#### [CHALLENGE]
Rewrite the stretch of the records that begins with the line containing "Task: Open Master" and continues to the end of the records as a Markdown table with the columns Row and Line, numbering each line and omitting blank lines.

#### [GIVEN RECORDS]
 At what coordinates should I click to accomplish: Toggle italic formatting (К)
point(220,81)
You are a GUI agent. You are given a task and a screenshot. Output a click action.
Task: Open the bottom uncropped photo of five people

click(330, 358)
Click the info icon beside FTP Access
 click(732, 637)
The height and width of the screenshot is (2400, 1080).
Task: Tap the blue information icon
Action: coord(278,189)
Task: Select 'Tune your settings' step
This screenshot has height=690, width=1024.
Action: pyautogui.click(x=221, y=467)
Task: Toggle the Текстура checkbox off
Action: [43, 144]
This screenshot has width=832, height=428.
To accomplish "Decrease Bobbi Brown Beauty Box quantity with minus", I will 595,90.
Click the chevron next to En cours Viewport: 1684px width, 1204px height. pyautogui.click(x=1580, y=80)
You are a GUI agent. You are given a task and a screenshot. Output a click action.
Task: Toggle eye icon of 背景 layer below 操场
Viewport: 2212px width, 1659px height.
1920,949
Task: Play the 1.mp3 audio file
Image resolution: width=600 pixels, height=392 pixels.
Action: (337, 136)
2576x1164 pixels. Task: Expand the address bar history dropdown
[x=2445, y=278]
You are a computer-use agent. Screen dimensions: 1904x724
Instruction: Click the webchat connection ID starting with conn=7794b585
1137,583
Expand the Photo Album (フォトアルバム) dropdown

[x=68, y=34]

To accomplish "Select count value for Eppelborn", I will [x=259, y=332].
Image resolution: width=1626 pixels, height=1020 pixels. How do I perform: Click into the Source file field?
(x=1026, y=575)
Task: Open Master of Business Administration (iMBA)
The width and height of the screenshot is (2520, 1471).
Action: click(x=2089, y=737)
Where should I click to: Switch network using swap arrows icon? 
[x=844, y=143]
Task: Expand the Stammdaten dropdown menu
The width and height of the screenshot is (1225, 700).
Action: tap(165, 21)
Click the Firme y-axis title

#### [SOLUTION TO THE PROBLEM]
| Row | Line |
|---|---|
| 1 | Task: Open Master of Business Administration (iMBA) |
| 2 | The width and height of the screenshot is (2520, 1471). |
| 3 | Action: click(x=2089, y=737) |
| 4 | Where should I click to: Switch network using swap arrows icon?  |
| 5 | [x=844, y=143] |
| 6 | Task: Expand the Stammdaten dropdown menu |
| 7 | The width and height of the screenshot is (1225, 700). |
| 8 | Action: tap(165, 21) |
| 9 | Click the Firme y-axis title |